*What is needed*
Repeat, exactly and with no pictures, the lines that run from the beginning of the entries through the line containing "You are a GUI".

(Entries taken from a collection)
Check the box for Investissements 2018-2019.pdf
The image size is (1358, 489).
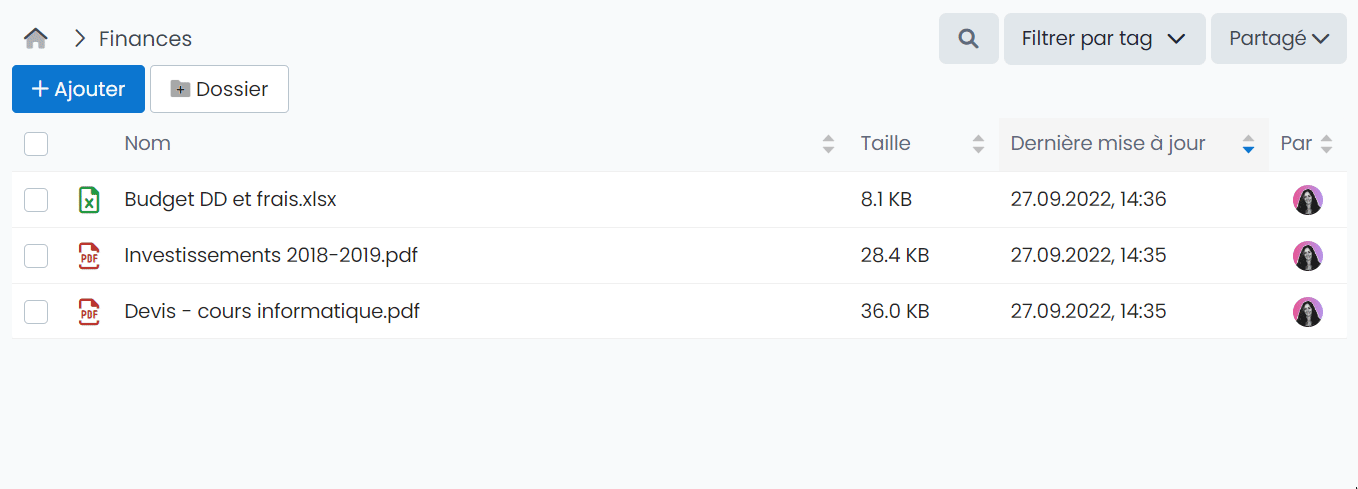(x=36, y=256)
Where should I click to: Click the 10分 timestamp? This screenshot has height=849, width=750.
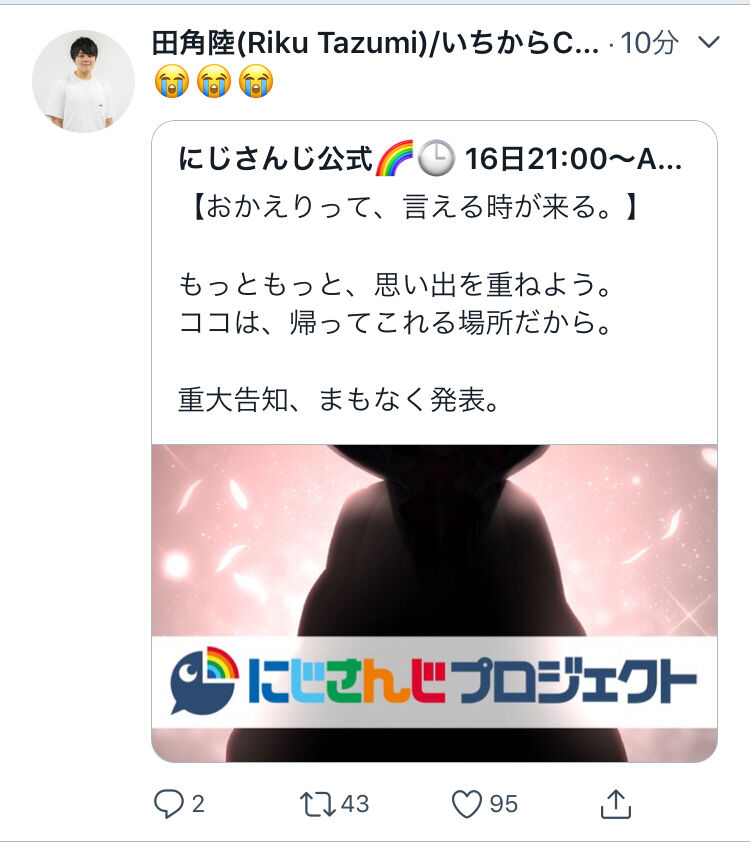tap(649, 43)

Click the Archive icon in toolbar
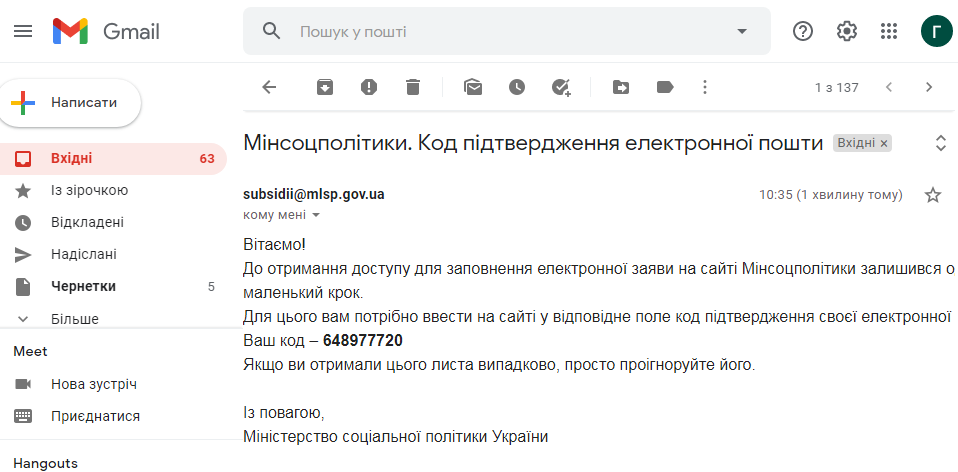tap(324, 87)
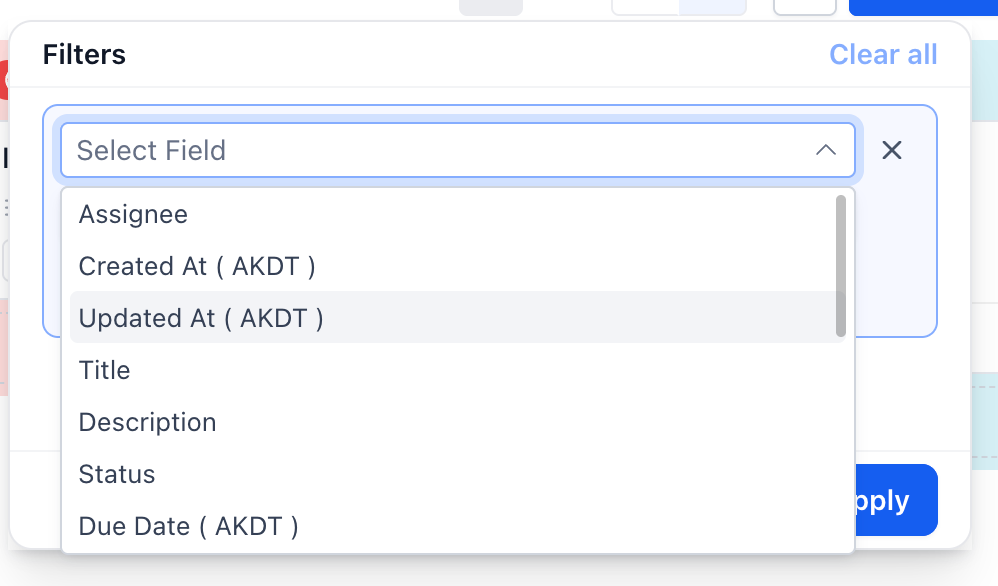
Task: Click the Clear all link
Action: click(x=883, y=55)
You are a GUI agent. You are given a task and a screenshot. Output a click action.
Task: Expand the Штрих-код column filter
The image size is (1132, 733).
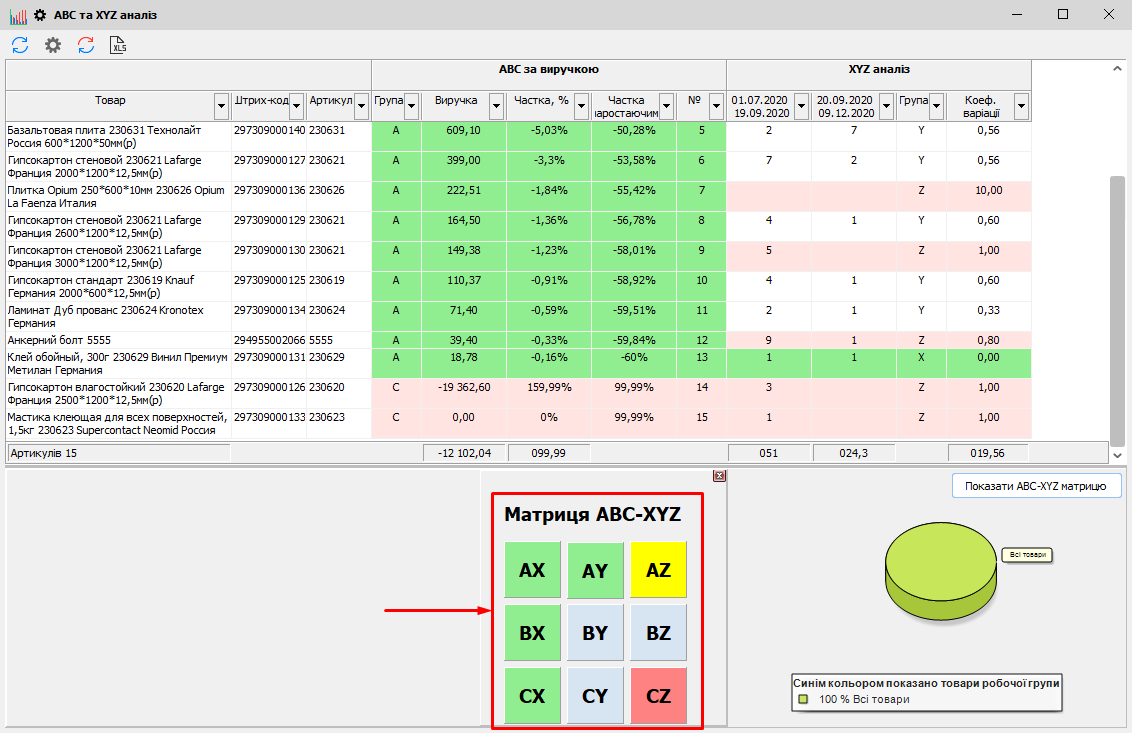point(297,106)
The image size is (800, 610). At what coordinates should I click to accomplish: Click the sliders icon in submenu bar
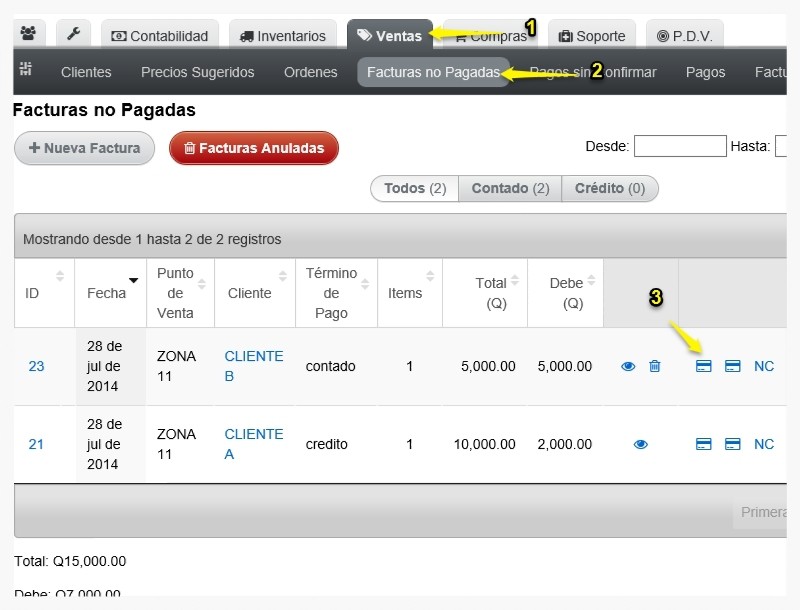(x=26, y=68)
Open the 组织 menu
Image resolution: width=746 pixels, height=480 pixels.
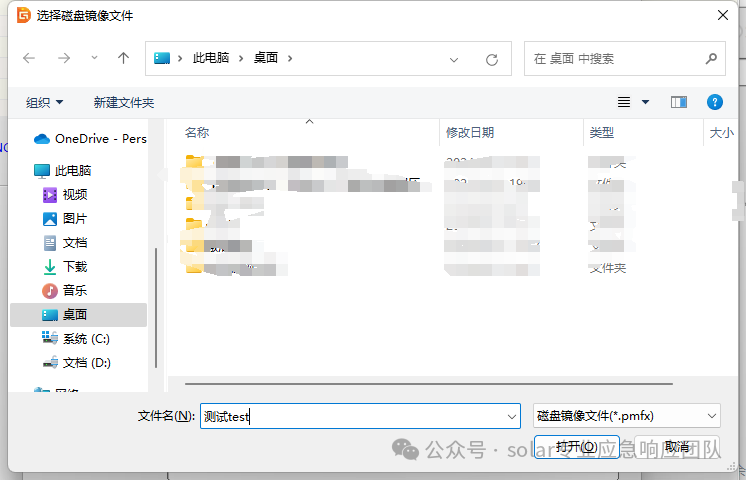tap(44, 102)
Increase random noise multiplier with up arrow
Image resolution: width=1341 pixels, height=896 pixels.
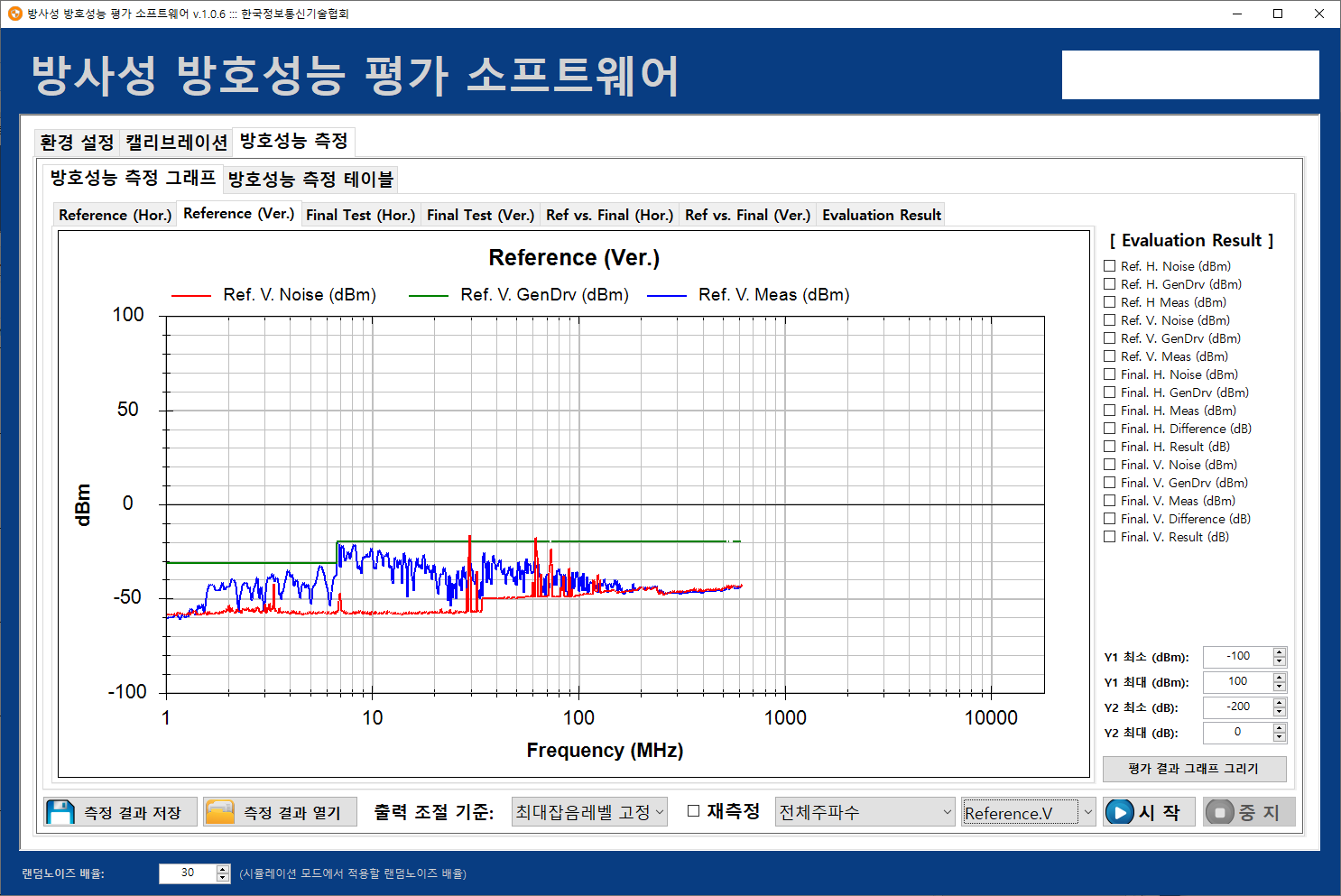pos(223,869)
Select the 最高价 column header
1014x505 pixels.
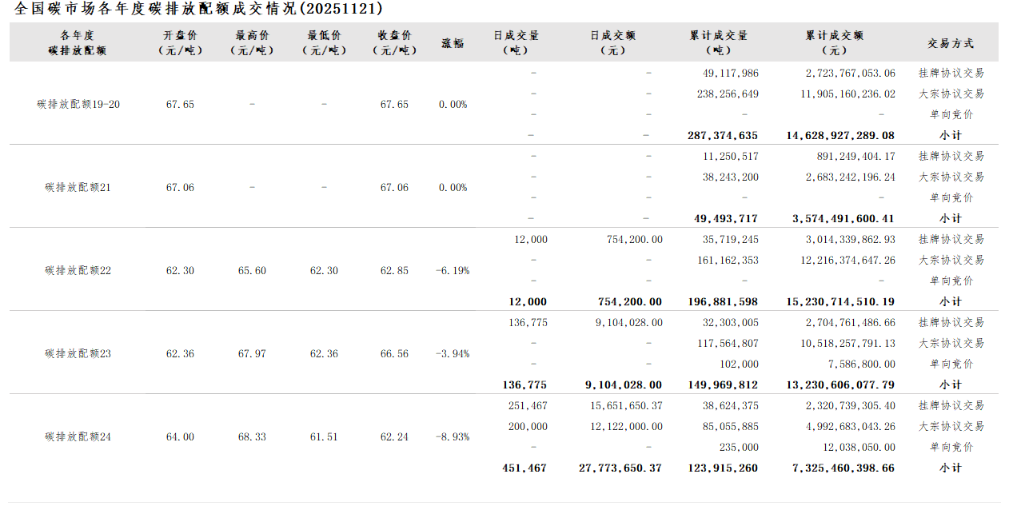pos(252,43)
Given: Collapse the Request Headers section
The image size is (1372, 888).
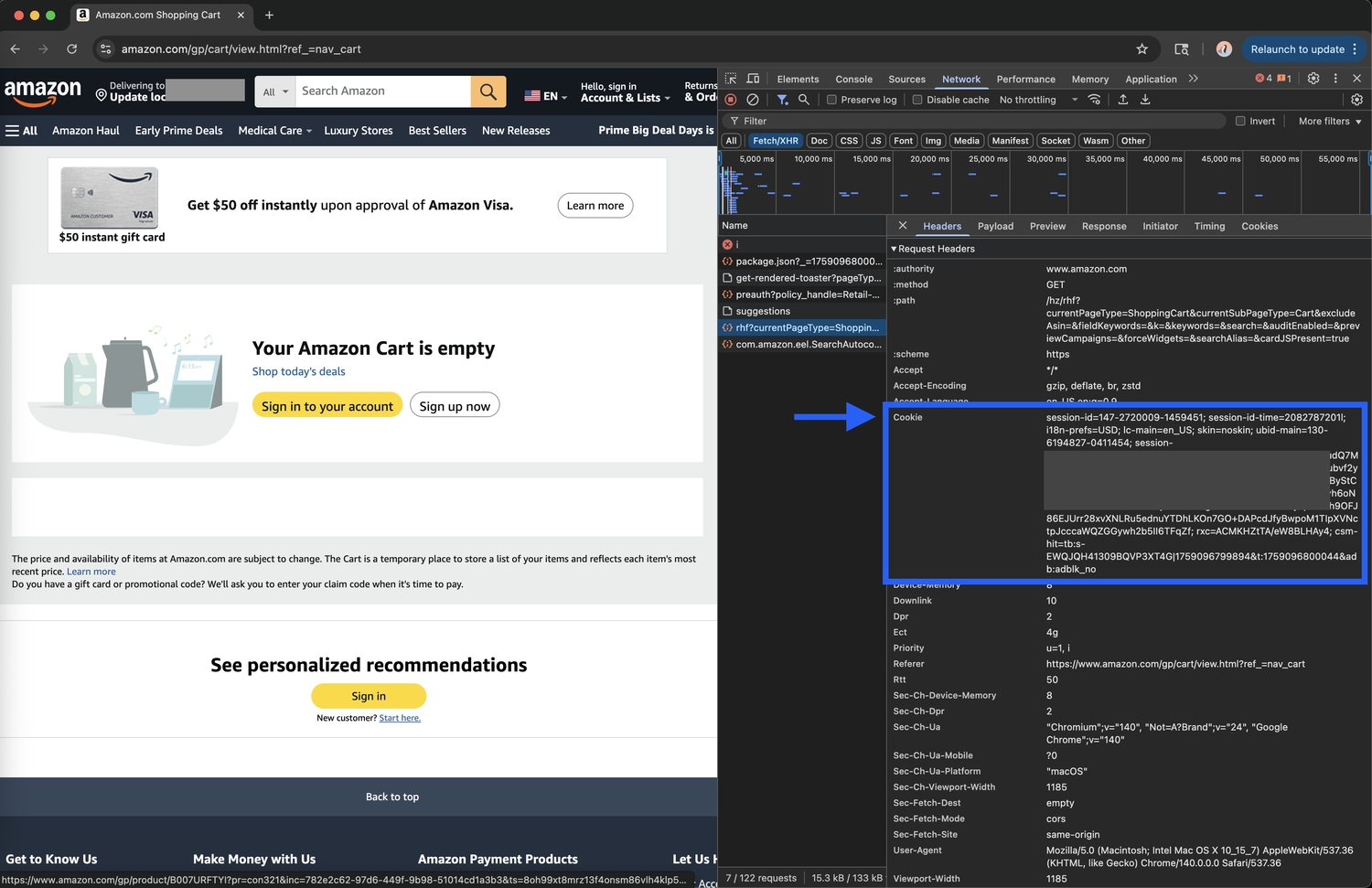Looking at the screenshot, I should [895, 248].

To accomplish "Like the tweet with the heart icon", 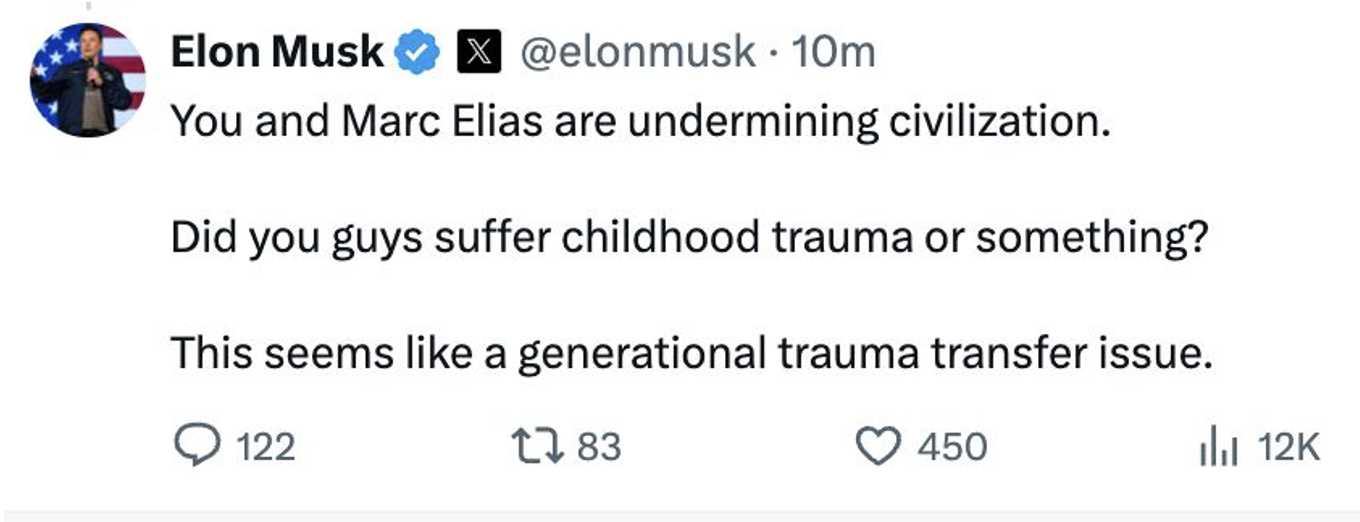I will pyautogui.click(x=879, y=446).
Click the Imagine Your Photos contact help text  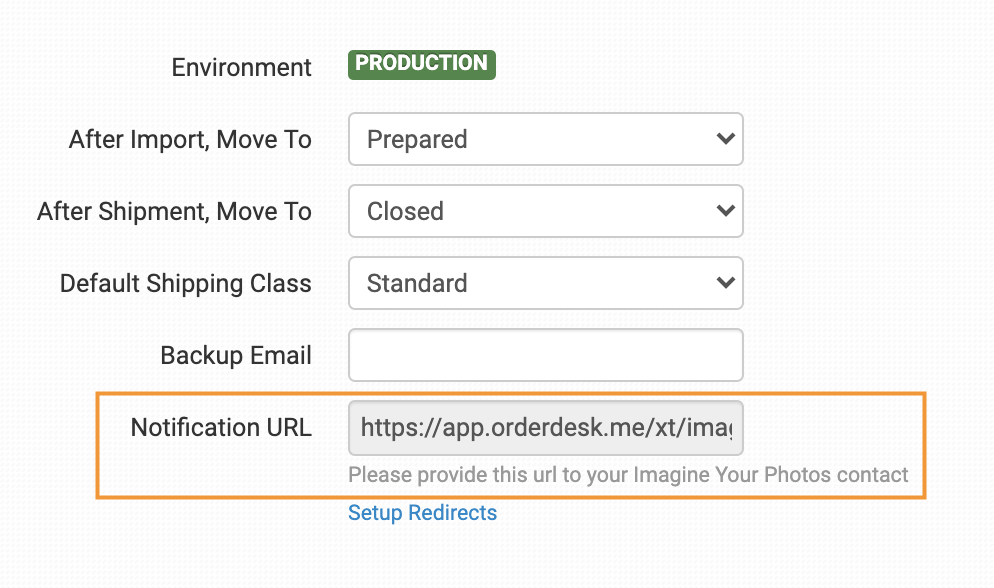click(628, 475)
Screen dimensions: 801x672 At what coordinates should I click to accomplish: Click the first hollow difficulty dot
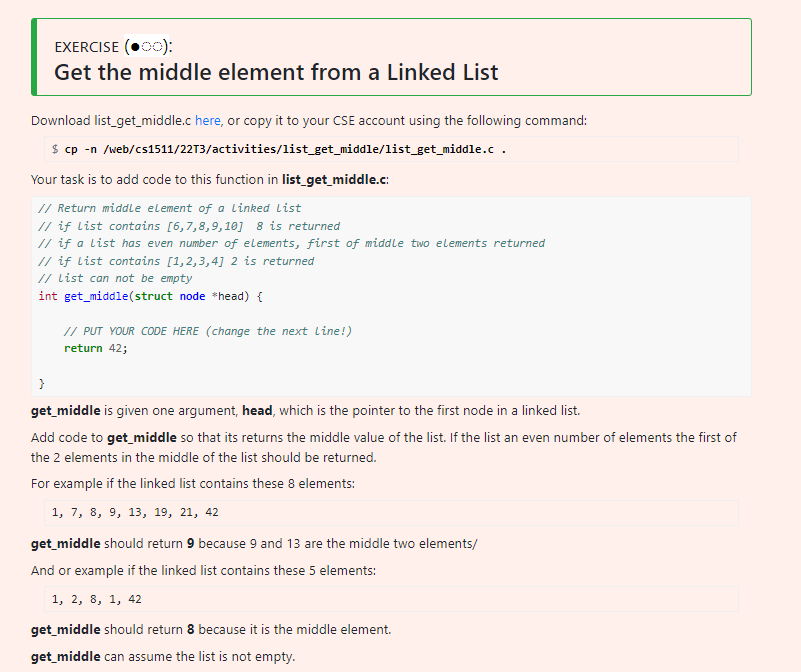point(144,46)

*Written answer*
Check the box for Investissements 2018-2019.pdf
The image size is (1358, 489).
(x=36, y=256)
Where should I click to: Click the 10分 timestamp? This screenshot has height=849, width=750.
tap(649, 43)

Click the Archive icon in toolbar
tap(324, 87)
Task: Click the Clear all link
Action: click(x=883, y=55)
You are a GUI agent. You are given a task and a screenshot. Output a click action.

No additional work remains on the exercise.